Business and workshop tour completed, Eric invites us for coffee in his adjacent home. This proves to be a 400-year old stone structure still in the process of renovation, which Eric works on between orders for custom instruments and banjo restoration and repair work. Inside we meet Eric's wife Patricia, and while the ladies go off on a tour of the domicile, I'm treated to a tour of Eric's collection of vintage open-back banjos, which sit on stands on the original brick floor, behind recently-exposed rustic partition studs of ancient wood. This simply begs the question: how did a middle-age French gent in this lovely out of the way corner of France get into playing and making banjos?

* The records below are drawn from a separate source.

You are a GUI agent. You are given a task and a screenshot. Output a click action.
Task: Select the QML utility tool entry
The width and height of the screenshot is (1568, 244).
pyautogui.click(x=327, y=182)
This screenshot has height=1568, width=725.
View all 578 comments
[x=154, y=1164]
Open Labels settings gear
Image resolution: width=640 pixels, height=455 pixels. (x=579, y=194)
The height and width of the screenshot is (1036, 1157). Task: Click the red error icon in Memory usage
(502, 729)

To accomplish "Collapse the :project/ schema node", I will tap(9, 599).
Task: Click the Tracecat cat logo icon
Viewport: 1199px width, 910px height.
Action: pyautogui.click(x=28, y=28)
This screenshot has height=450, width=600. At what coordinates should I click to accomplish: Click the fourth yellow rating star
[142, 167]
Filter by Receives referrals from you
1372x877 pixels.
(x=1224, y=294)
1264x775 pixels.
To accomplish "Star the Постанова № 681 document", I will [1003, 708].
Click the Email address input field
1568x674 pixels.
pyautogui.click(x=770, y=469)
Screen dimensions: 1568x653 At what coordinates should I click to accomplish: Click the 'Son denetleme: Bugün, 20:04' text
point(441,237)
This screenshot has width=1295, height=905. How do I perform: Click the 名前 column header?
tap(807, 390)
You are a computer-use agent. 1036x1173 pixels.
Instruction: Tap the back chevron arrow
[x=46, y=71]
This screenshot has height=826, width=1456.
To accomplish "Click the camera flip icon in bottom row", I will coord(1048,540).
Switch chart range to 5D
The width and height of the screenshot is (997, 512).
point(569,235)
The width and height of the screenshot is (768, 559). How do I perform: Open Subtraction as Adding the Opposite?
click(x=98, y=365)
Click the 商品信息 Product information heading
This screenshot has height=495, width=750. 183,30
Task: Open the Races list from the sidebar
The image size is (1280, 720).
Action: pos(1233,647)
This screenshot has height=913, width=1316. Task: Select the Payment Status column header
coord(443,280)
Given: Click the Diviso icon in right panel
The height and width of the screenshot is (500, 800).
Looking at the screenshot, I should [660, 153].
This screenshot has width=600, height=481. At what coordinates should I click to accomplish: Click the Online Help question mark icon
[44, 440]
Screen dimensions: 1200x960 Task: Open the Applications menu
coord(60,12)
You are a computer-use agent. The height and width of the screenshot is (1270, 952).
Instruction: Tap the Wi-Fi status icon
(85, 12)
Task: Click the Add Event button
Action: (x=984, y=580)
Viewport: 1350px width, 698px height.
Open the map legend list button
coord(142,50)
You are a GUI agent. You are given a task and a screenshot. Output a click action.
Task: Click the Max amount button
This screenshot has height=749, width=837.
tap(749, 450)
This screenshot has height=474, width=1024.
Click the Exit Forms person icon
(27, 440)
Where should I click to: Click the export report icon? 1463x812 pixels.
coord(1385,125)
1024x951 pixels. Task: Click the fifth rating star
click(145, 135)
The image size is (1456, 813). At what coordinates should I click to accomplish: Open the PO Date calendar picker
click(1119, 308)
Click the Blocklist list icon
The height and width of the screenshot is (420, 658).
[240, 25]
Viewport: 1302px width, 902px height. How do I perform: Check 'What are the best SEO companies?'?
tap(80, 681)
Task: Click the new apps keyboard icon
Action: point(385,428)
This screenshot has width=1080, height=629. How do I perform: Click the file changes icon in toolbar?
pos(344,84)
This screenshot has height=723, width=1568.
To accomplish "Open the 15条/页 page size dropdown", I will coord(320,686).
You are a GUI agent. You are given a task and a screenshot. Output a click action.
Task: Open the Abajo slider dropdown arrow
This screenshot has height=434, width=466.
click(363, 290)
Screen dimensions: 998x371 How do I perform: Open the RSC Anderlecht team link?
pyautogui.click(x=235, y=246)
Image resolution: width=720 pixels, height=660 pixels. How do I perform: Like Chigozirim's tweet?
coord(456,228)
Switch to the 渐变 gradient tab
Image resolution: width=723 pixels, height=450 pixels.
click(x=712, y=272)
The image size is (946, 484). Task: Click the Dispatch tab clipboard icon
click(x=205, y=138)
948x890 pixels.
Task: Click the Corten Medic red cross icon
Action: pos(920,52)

Banjos in Burgundy, France

"I've been around banjos most of my life," says Eric. "My grandfather was a (merchant) sailor who frequently landed in Savannah, Georgia where he was exposed to American old-time and ragtime banjo. He bought several banjos on voyages to the States. While in port he would take some lessons, and then practice on the voyages back to France. He started teaching me when I was a boy. Later, as I became interested in woodworking, I just naturally found myself combining banjo playing and building. I'm fortunate that I've been able to make a business from it."

But I discovered that banjos are not his only product. In addition to performing as a banjo duet with his wife, Patricia, which has taken them as far as Japan, Eric is also a "luthier" in the original sense: he build lutes.

"Patricia is a lute player and she got me interested in building them," he says. I had seen lutes and heard them played during my student years at Indiana University's school of music, but that didn't prepare me for what Patricia showed and played for us: an incredible "theorbo". More that 2 meters long, it was unbelievably lightweight and amazingly balanced.

A throbro made by luthier Eric Stefanelli

By this time, we were getting well into "midi" — the two hours between noon and 2 pm when, in rural France, everything stops for lunch... and you'd better too if you want anything to eat before restaurants reopen for dinner. Eric and Patricia suggested a place in a nearby village that specialized in regional cuisine. This turned out to be a lovely old "auberge" (inn) with seating around the original old fireplace hung with copper cookware which had my wife, a devotee of French "brocante" (antiques or junk, take your pick), longing for more than just food. I realized that if I was ever going to sample truly authentic Boef à la Bourguignonne now was the time... and so it proved!

Villiage inn, Burgundy, France

After lunch we bade adieu to our new-found French friends, leaving the Vega banjo and various parts with Eric and moving on towards a scheduled rendezvous with our Paris-based daughter, from whom via circuitous machinations, it eventually got back home to St. Petersburg. It was a long wait, but that only made my "banjo à la Bourguignonne" all the more special.